Photo by Inger Marie Muldvad / SMK
What is your plan for the weekend during CHART?
One thing is for sure: It's going to be busy. Several meetings are scheduled, I’m on a panel Saturday, and have a guided tour and a talk at SMK on Sunday. Formal arrangements aside, I visit CHART to get a sense of what’s cooking on the Nordic gallery scene, to meet friends and colleagues I haven’t seen in an extraordinarily long time due to corona. There are lots of interesting artists on show, and I’m particularly curious to see works by Esben Weile Kjær (Andersen’s Contemporary), Sandra Mujinga (Croy Nielsen), Ragna Braase (Galleri Susanne Ottesen) and Sif Itona Westerberg (Gether Contemporary). This year’s art book fair is a great and very promising invention. I must admit that I’m a sucker for artist books and printed matter. I might also attend the talk on The Art Book As a Room.
Who are you?
I’ve been asking myself this question many times. I suppose that deep down I don’t know. ‘Left-leaning, white, male, academic’ doesn’t really say that much. Identities are necessarily multiple, and you are never only this or that, even though there might be a strong individual desire to identify as this or that.
What’s your job?
I work as a museum director at SMK – Statens Museum for Kunst. Research and art writing is also part of what I do.
What does that mean? What do you do?
I’ve been working as an independent writer and art critic, as a university professor, as rector of the Schools of Visual Arts in Copenhagen and since 2014 I’ve been serving as the director of SMK, the National Gallery of Denmark. But what does it all mean? 30 years or more of attempts at understanding and writing about matters related to art, contemporary or historical, and also more than 20 years of institutional leadership. Leadership means driving a strategically coherent and societal relevant development in your organization and securing the funding and the staff it takes. I am blessed with an extremely talented and engaged team at SMK, but after months of lockdown the financial situation could have been much brighter.
Did you plan to be in your specific role / profession or did life happen?

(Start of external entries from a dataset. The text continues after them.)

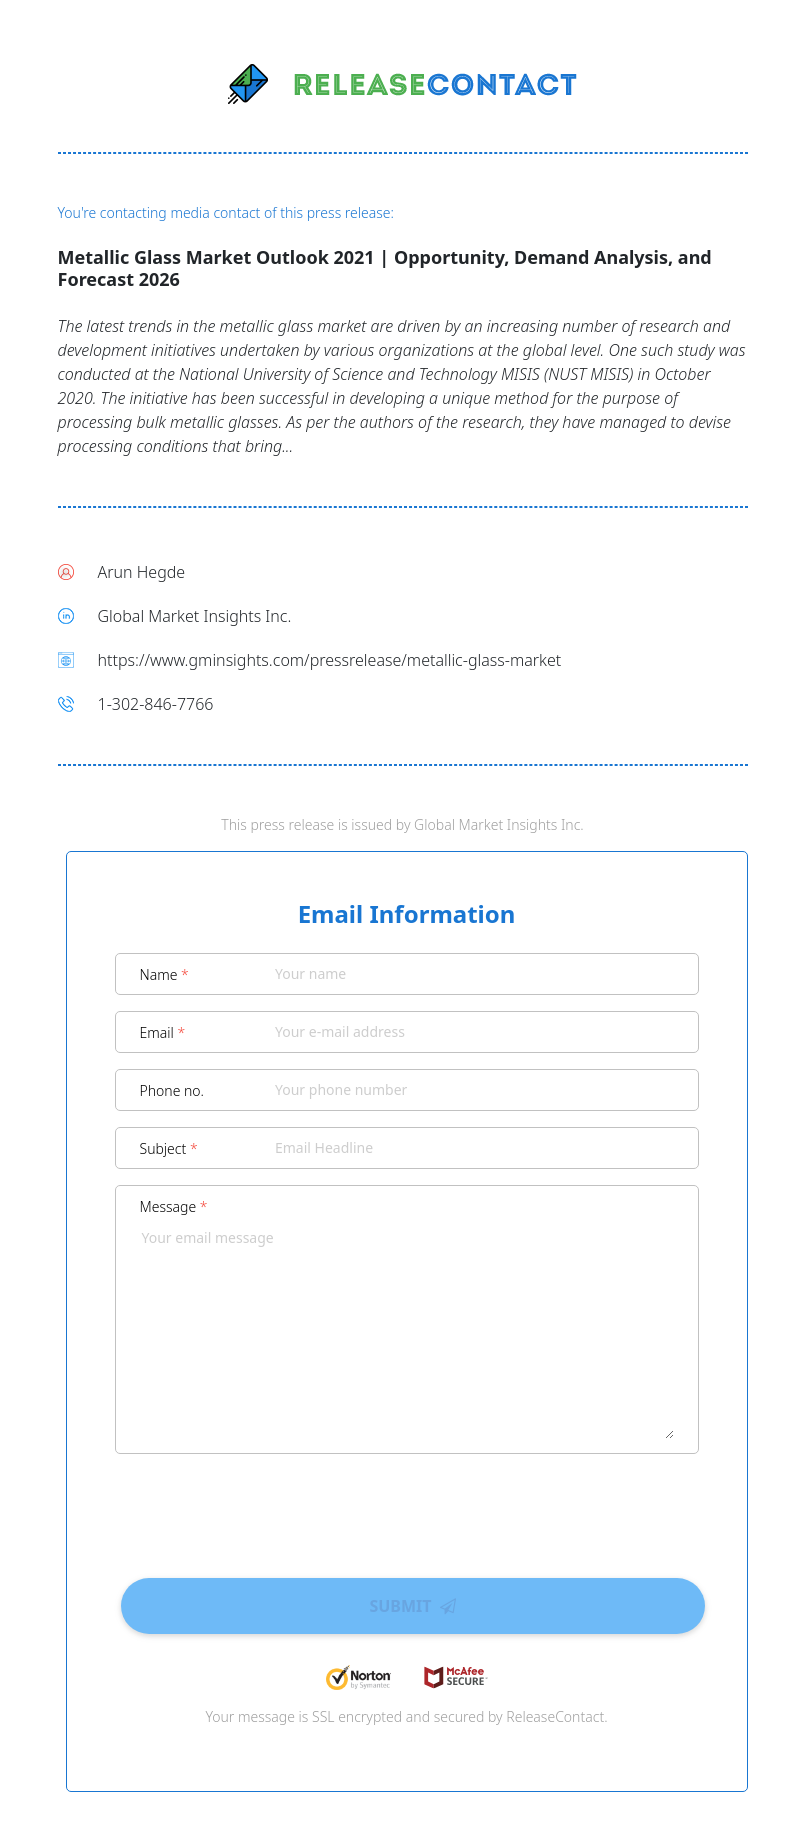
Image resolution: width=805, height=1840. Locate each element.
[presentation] (407, 1509)
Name (164, 974)
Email (163, 1032)
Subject (169, 1148)
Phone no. (172, 1090)
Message (174, 1206)
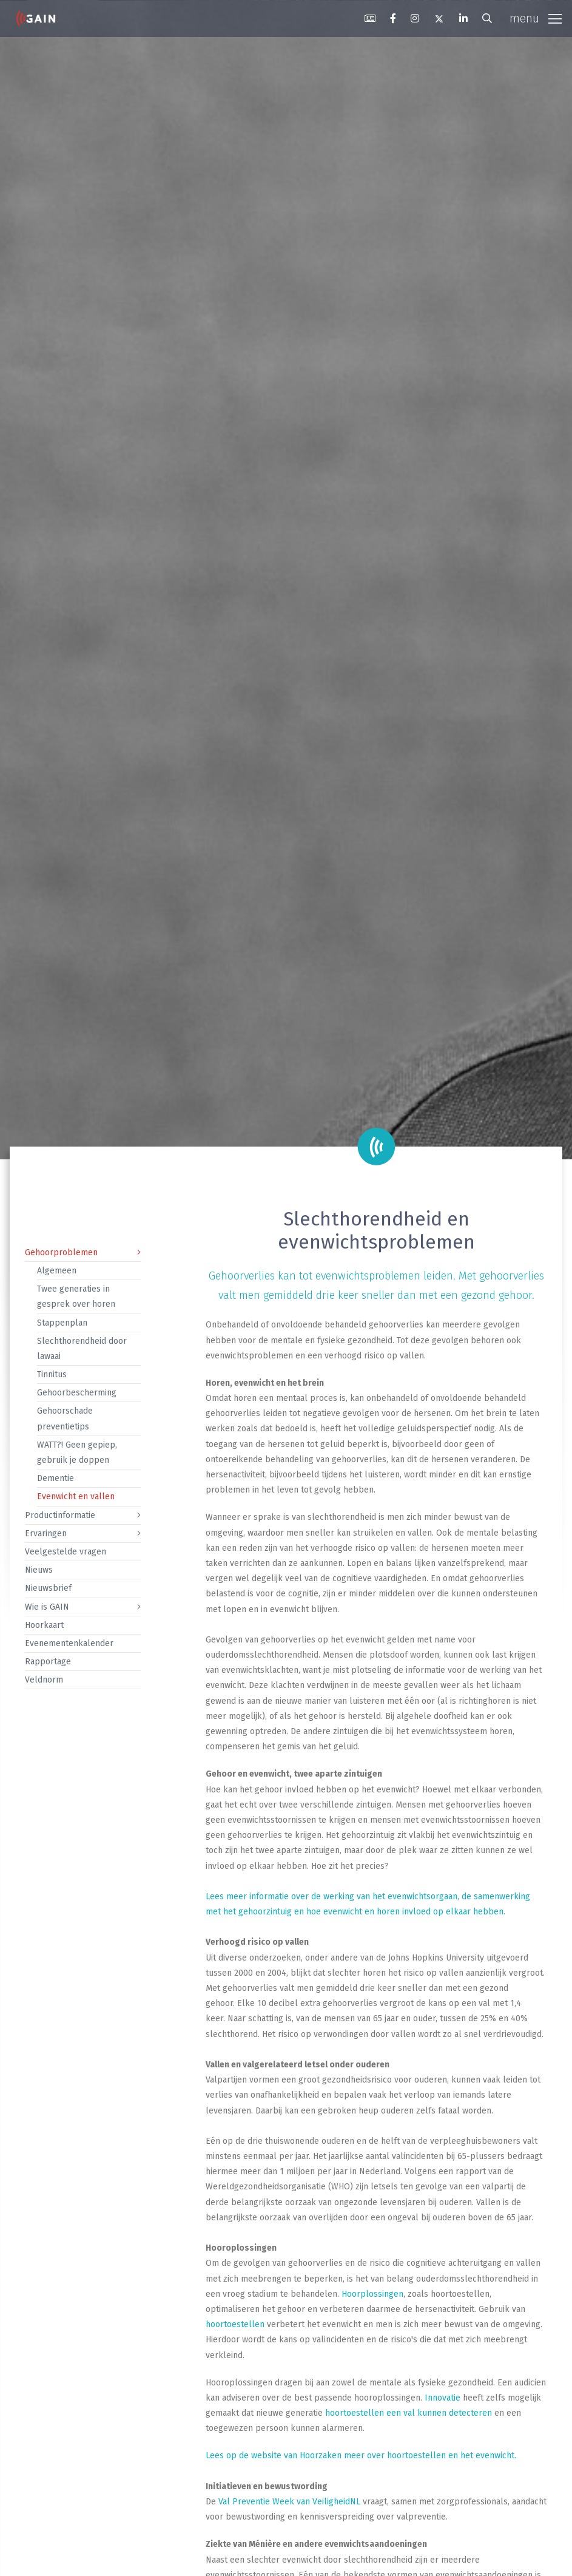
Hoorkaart (44, 1625)
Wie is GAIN (47, 1607)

I suppose that I’ve never been doing long-term career planning. After some time working as an art critic in my late twenties I decided to apply for PhD scholarship and from there on I continued in a classical university career track. At one point I got involved in university management as a head of the department I worked in. Leading became part of what I did. And it still is. But I’ve always tried to stay in close touch with the dynamics of my fields of art historical expertise.
Who’s side are you? (Client / collector / artist / gallery / state / public / other)
Professionally I’m on the state-owned gallery side. However, more often than not I just enjoy looking, reading and listening more than anything else, and I don’t feel I do this in any particular capacity.
Are you winning?
I’ve never felt like a winning person (nor a loser) and I’ve always resented almost any kind of competition. Yet, even though I try to avoid them, I often find myself in competitive situations.
What’s the best thing in the artworld?
Interesting artistic practices and art works.
What’s the worst?
Emptiness.
What are you doing about it?
Try as best I can and with the institutional means at hand to make meaningful, necessary and well-researched exhibitions.